[Stored records]
· · · ·
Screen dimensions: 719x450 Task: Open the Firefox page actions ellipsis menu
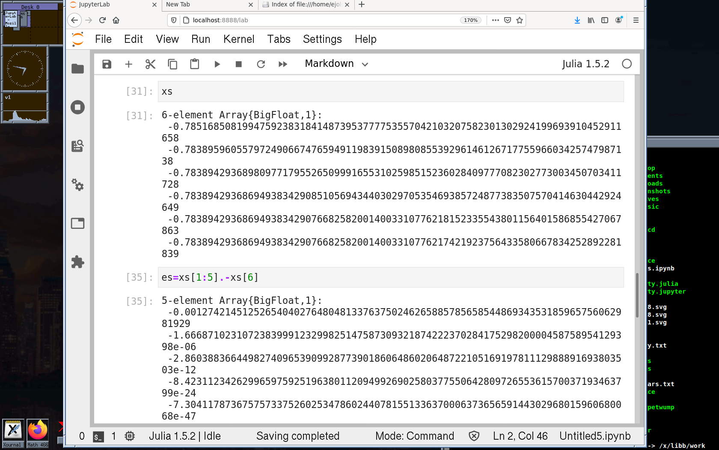tap(496, 20)
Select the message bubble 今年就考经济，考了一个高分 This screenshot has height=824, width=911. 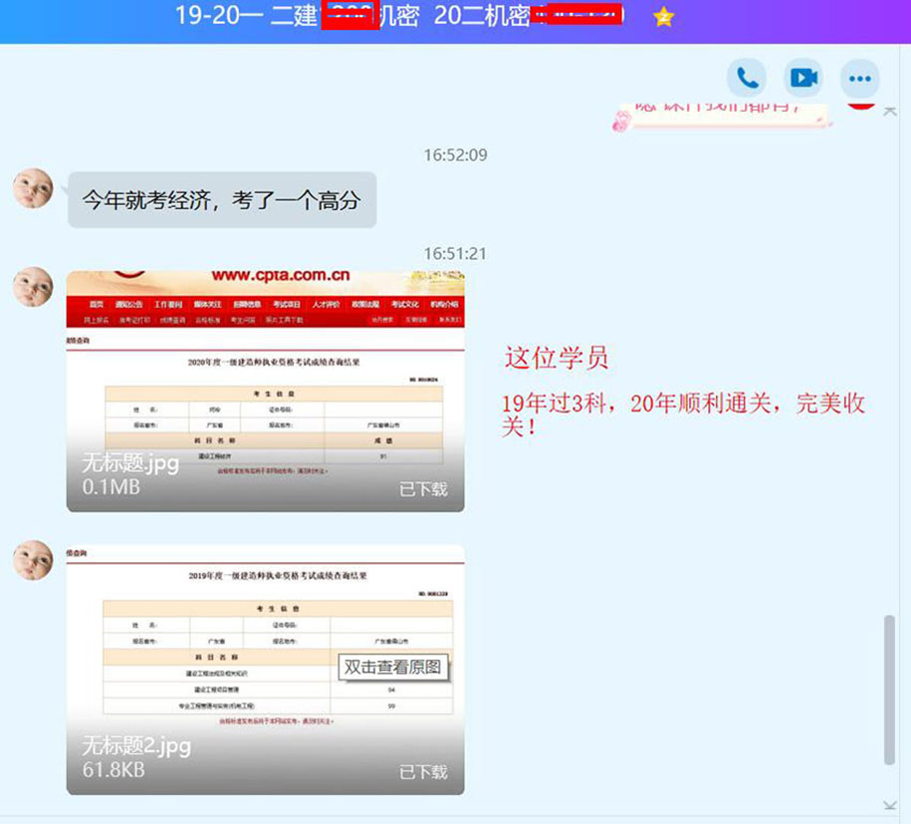click(221, 200)
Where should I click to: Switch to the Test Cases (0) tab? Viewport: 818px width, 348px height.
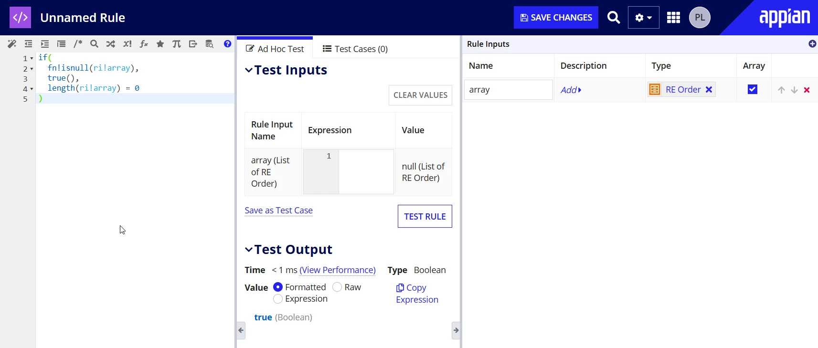tap(355, 49)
· · · ·
_Directions for this task_
Give back, exactly and with nothing added, the lines from the line with "Where should I" through the final line of the data, both included; leave pictures out.

_Solution for this task_
Where should I click to: Switch to the Test Cases (0) tab? Viewport: 818px width, 348px height.
tap(355, 49)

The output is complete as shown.